Saltillo, Coahuila., 04 Junio 2026.- A unos días de la jornada electoral del 7 de junio, la operación territorial de Morena en Coahuila comenzó a venirse abajo, luego de que operadores ligados a Andrés Manuel López Beltrán, “Andy”, empezaran a retirarse del estado al considerar complicada la elección local.
De acuerdo con información publicada por El Universal, fuentes internas de Morena reconocieron que el despliegue guinda en Coahuila se encuentra prácticamente paralizado, debido al mal recibimiento ciudadano, el desgaste económico de sus propios operadores y la reciente sacudida en la dirigencia nacional del partido.
La estrategia, que habría iniciado en abril con la participación de 65 diputados federales coordinados por López Beltrán para disputar las 25 diputaciones locales, hoy es vista por los propios morenistas como un caso perdido.
A la operación también se sumaron 22 legisladores federales del Partido del Trabajo, sin que hasta ahora hayan logrado revertir el escenario adverso para la llamada Cuarta Transformación en un estado donde el PRI mantiene una estructura territorial sólida y presencia política consolidada.
El golpe más fuerte para Morena llegó con la salida de “Andy” López Beltrán de la Secretaría de Organización del Comité Ejecutivo Nacional y de la Comisión Nacional de Elecciones, cargos clave para la operación electoral del partido.

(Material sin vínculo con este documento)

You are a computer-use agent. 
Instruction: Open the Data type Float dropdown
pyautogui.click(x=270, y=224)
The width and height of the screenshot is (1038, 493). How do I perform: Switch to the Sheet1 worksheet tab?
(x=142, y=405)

El hijo del expresidente Andrés Manuel López Obrador anunció que dejaría sus funciones para buscar una diputación federal por Tabasco.

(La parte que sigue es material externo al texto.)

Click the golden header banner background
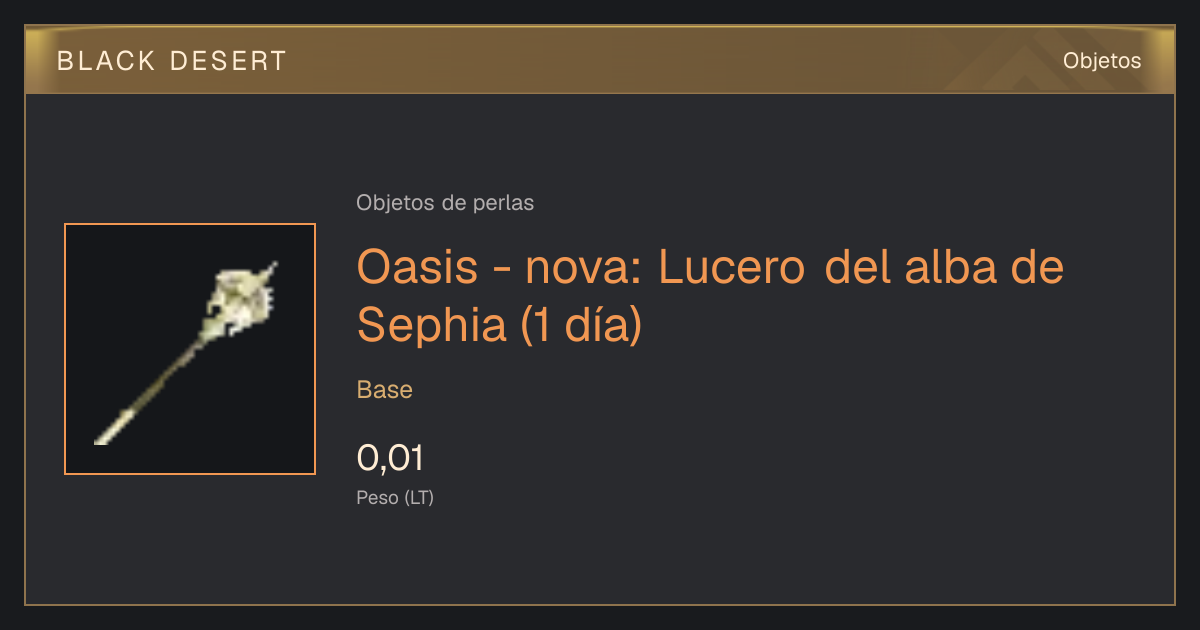 pos(600,60)
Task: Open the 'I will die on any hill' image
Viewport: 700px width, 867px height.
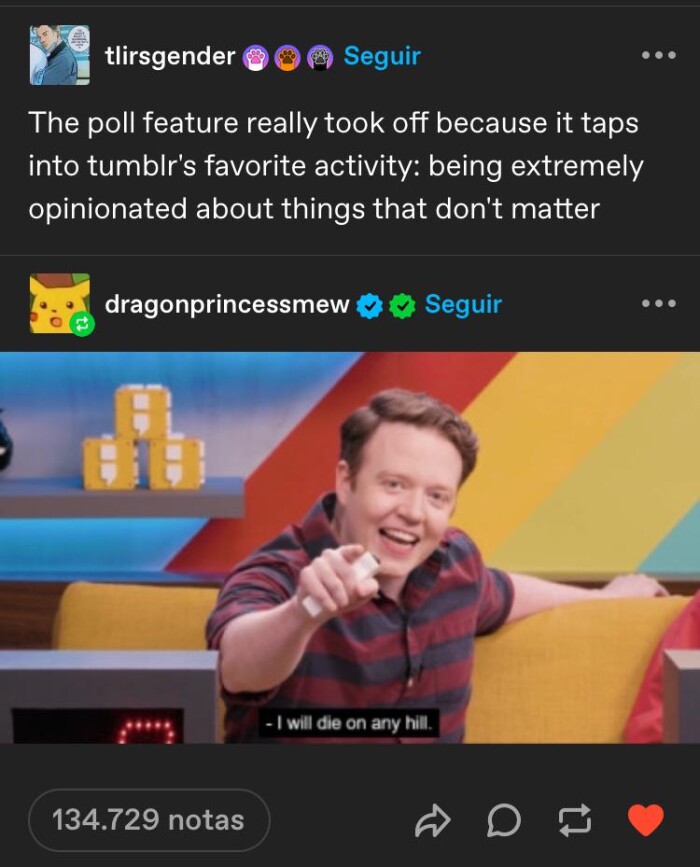Action: tap(350, 547)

Aunque públicamente la renuncia fue presentada como parte de las reglas internas de Morena para quienes aspiran a un cargo de elección popular, en Coahuila su salida fue interpretada como una retirada estratégica antes de cargar con una posible derrota electoral.
El abandono de López Beltrán desmotivó a parte de los legisladores federales que habían enviado personal y recursos a Coahuila, pues muchos de ellos habrían aceptado participar en la operación por lealtad directa al expresidente López Obrador y a su hijo.
La situación exhibe el verdadero tamaño de Morena en Coahuila: sin la maquinaria federal, sin liderazgos locales sólidos y sin una estructura territorial propia, el partido guinda enfrenta una elección cuesta arriba frente a un priismo que, pese a los ataques nacionales, conserva control político, operación territorial y presencia en las regiones del estado.
Mientras la dirigencia nacional intenta minimizar el golpe, la salida del llamado “ejército de Andy” deja a los candidatos morenistas en la recta final de campaña con menos respaldo, menos recursos y una evidente falta de coordinación.
La elección del próximo domingo no sólo renovará el Congreso local; también servirá como termómetro para medir si Morena realmente logró construir una base política en Coahuila o si su presencia dependía únicamente del arrastre nacional del obradorismo.
Por ahora, la retirada de sus operadores confirma que, para la propia 4T, Coahuila dejó de ser una batalla prometedora y comenzó a verse como una derrota anticipada.